**What you are asked to do**:
Check each line of the records below for the word "computer" and give the number of lines that have it, with nothing added.
*** Opening Material provided ***
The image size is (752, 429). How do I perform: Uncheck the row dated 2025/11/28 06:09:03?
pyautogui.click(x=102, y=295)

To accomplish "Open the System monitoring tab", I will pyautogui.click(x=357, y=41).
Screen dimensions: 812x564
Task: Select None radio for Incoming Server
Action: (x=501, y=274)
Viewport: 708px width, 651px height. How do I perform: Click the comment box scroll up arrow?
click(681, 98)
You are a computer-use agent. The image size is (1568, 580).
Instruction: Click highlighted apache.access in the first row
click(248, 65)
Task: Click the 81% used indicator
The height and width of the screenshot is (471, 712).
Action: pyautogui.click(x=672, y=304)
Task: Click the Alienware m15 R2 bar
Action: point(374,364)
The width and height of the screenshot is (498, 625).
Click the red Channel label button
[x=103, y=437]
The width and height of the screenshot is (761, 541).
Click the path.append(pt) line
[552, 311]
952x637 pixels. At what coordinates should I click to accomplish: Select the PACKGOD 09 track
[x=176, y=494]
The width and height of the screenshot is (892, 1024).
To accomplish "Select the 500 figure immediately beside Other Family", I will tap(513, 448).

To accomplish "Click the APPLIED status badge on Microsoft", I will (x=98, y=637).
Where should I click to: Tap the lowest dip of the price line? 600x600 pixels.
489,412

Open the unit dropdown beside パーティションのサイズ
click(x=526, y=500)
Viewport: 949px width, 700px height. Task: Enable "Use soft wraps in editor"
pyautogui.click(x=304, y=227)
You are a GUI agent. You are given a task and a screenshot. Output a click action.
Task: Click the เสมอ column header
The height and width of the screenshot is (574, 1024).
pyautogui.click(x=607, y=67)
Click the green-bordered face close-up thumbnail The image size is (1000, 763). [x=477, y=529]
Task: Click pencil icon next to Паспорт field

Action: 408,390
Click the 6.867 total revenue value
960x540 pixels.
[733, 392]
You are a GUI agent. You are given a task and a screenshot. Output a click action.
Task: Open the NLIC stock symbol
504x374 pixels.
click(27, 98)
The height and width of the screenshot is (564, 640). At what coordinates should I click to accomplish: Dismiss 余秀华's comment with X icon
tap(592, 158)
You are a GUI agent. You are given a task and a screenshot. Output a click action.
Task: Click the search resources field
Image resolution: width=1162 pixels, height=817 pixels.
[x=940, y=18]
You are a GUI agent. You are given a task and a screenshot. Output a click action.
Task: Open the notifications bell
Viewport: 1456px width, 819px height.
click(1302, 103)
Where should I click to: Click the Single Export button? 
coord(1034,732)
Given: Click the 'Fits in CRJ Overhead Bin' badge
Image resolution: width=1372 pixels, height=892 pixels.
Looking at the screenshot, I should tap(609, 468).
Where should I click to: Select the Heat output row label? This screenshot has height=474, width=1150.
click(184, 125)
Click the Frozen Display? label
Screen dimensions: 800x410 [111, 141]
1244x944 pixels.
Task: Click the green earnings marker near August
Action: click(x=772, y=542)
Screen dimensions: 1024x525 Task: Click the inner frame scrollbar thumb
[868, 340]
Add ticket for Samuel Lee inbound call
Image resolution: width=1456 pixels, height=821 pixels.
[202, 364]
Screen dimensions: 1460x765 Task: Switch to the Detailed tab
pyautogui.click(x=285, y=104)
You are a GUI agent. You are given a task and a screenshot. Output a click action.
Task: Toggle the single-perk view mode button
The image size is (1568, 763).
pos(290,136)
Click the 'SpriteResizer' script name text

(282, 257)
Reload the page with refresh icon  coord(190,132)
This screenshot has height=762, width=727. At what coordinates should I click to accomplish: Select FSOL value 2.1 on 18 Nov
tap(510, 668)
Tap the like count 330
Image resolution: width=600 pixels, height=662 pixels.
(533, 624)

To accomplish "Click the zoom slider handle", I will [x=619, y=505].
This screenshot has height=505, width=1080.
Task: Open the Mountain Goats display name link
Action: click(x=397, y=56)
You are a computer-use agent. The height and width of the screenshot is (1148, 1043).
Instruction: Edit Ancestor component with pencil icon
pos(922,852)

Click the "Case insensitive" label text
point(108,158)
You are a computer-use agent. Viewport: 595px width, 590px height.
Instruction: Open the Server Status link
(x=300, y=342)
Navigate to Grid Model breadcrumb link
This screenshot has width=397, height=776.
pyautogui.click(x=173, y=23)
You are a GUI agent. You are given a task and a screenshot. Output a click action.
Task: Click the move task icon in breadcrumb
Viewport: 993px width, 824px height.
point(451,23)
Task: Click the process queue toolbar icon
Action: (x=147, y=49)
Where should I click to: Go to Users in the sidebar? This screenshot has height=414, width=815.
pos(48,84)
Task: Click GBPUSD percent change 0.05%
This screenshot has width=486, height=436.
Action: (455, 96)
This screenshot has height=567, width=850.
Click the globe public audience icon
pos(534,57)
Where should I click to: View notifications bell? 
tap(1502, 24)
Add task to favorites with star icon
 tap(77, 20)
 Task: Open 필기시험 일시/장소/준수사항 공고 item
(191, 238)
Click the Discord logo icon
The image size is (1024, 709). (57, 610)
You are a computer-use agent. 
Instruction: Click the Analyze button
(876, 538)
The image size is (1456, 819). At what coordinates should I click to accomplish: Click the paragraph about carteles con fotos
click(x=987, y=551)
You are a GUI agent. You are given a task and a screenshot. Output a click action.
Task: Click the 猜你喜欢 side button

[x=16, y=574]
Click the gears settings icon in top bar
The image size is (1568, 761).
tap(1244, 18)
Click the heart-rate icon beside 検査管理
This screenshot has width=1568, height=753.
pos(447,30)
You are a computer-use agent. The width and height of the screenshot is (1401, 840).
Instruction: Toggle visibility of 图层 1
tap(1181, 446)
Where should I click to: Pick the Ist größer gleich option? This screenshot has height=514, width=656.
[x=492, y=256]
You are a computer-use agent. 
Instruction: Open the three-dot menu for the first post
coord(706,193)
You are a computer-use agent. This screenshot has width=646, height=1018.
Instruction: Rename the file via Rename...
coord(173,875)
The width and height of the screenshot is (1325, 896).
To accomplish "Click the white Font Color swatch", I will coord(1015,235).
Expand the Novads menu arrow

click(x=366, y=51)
*** Closing Material provided ***
**Task result**:
7